Cuando Jesús da la orden de pasar a la otra orilla del lago, Él acaba de terminar un largo tiempo de predicación a la multitud: «Les anunciaba la Palabra con muchas parábolas como éstas…». Marcos nos transmite solamente tres: la parábola del sembrador, la parábola de la semilla que crece «de día y de noche… sin que el sembrador sepa cómo» y la parábola de semilla de mostaza, que siendo la más pequeña crece hasta transformarse en la más grande de las hortalizas. Pero el evangelista afirma que fueron «muchas» (Mateo en el lugar paralelo −Capítulo XIII− agrupa ocho). Y esto, incluida la explicación de cada una, requiere un largo tiempo de predicación, hasta el atardecer de aquel día. Podemos imaginar que Jesús, como verdadero hombre que era, quedó cansado.

La otra circunstancia que interesa destacar es el lugar de esa larga enseñanza. La multitud se había reunido en torno a Jesús a la orilla del Mar de Galilea. Entonces Jesús subió a una barca y, sentándose allí, hablaba desde esa cátedra a la multitud que permanecía en la orilla o que lo rodeaba en otras barcas. Así se entiende la continuación del relato, después de la orden dada por Jesús de pasar a la otra orilla. Él no tuvo que moverse del lugar donde estaba ya sentado: «Despiden a la gente y lo llevan con ellos en la barca, como estaba, e iban otras barcas con Él». Estaba sentado y cansado, combinación óptima para que se quedara dormido: «Jesús estaba en popa, durmiendo sobre un cabezal».
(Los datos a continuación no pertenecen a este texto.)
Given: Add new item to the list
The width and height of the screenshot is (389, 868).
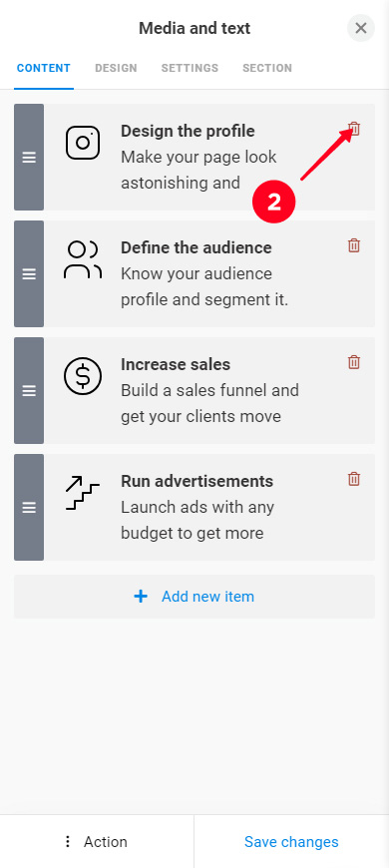Looking at the screenshot, I should click(195, 597).
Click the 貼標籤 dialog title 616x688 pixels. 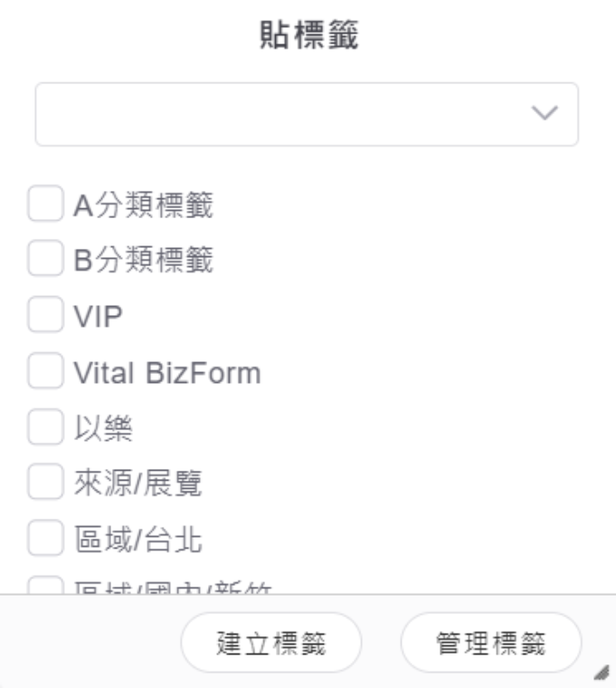click(x=308, y=40)
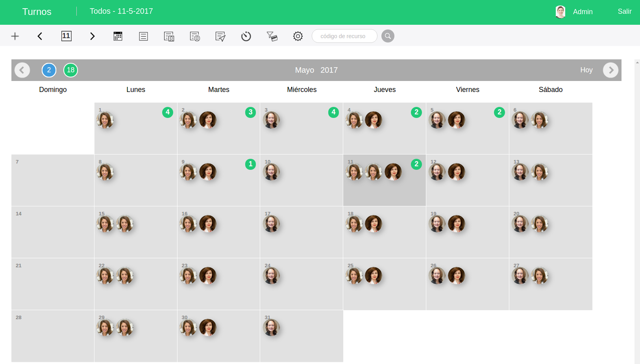This screenshot has height=364, width=640.
Task: Click the magnifier search button
Action: pyautogui.click(x=388, y=36)
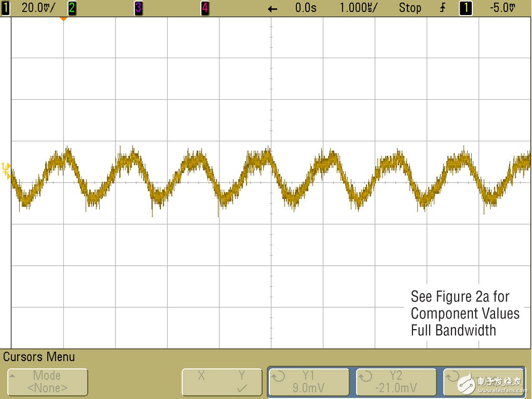Select the green channel 2 indicator
This screenshot has width=532, height=399.
tap(72, 8)
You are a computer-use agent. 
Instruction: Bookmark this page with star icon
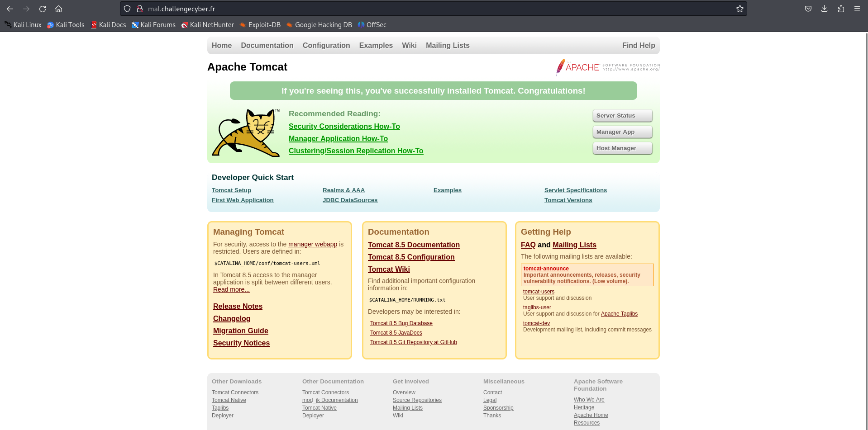click(x=739, y=9)
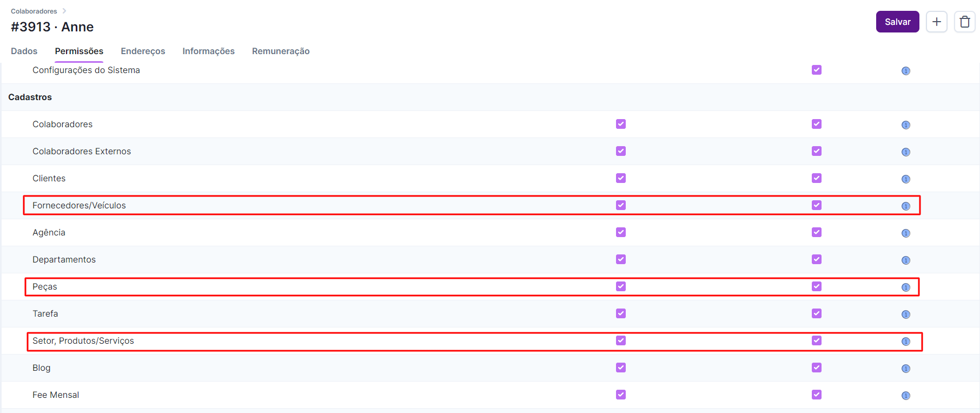Click info icon on Peças row

click(905, 287)
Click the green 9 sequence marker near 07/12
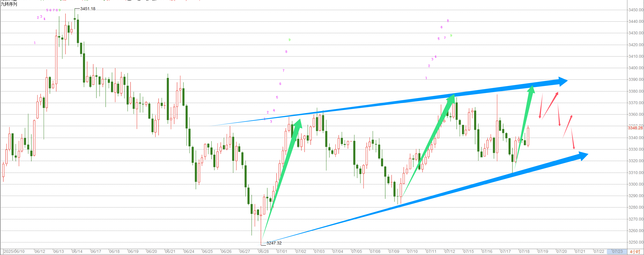 point(451,36)
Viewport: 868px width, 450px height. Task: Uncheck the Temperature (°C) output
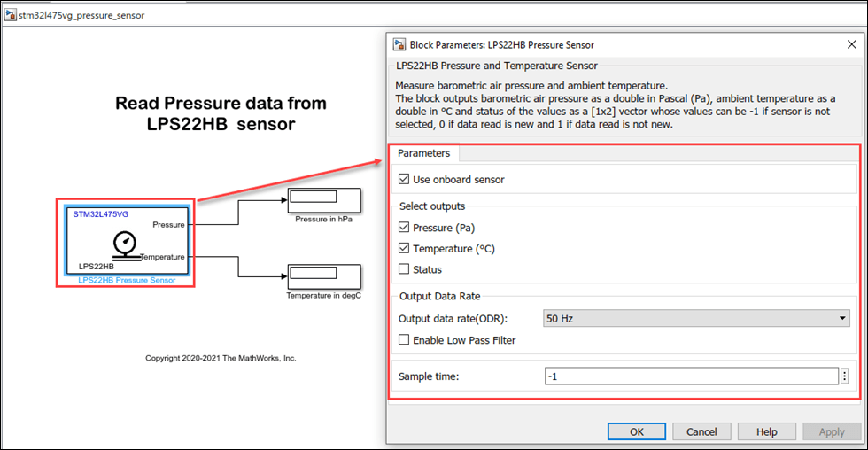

El evangelista agrega: «Iban otras barcas con Él». No sabemos con qué fin lo dice; pero, seguramente, a poco andar, viendo a Jesús dormido y no habiendo esperanza de nuevas enseñanzas de su parte, habrán regresado al punto de partida, más aun, si amenazaba una tormenta, como, de hecho, ocurrió: «En esto, se levantó una gran tormenta de viento y las olas irrumpían contra la barca, de suerte que ya se anegaba la barca». La situación debió ser tan grave que los discípulos, que eran pescadores y conocedores de ese lago, se vieron en peligro de perecer. En varias partes del mundo hemos visto en este último tiempo que nada puede el ser humano contra las grandes masas de agua, ni siquiera con los adelantos técnicos de que dispone hoy. Esos pobres pescadores a bordo de una pobre barca se llenaron de miedo. No toleran que Jesús, en cambio, completamente sereno, siga durmiendo, como si fuera dueño de la situación y la tuviera bajo control.

Un niño pequeño que va con su padre, en quien tiene plena confianza, cuando siente miedo por alguna situación, le basta ver el rostro de su padre completamente sereno para recobrar también él la calma. No fue el caso de los discípulos, porque no tenían aún esa confianza en Jesús y no sabían aún quién era Él. Interpretan su serenidad como falta de responsabilidad y de interés en la vida de ellos: «Lo despiertan y le dicen: «Maestro, ¿no te importa que perezcamos?»». Están errados; a Jesús le importa tanto la vida de ellos, que cuando vinieron a detenerlo a Él, porque había llegado «su hora», dice a los guardias: «Si me buscan a mí, dejen marchar a éstos» (Jn 18,8). Lo que pasa es que en medio de esa tormenta Él tiene todo bajo su control. «Él, habiéndose despertado, increpó al viento y dijo al mar: «¡Calla, enmudece!»».

¿Qué habrán pensado los discípulos? ¡Le está hablando al viento y al mar, como si fueran seres racionales, que puedan entenderle! ¿Quién habría imaginado que, en esa humilde barca, rodeado por humildes pescadores, en ese deprimido punto de la tierra estaba el Señor del Universo, el Creador de todo, Aquel por quien el mismo pueblo de Israel exhortaba a las creaturas irracionales diciendo: «Vientos todos, bendigan al Señor… Mares y ríos, bendigan al Señor, cántenle y exáltenlo eternamente…» (Daniel 3,65.78)?. En ese lago de Galilea, el viento y el mar responderán alabando al Señor. A la orden de Jesús, «el viento se calmó y sobrevino una gran bonanza». Obviamente, también cesó el miedo de los discípulos.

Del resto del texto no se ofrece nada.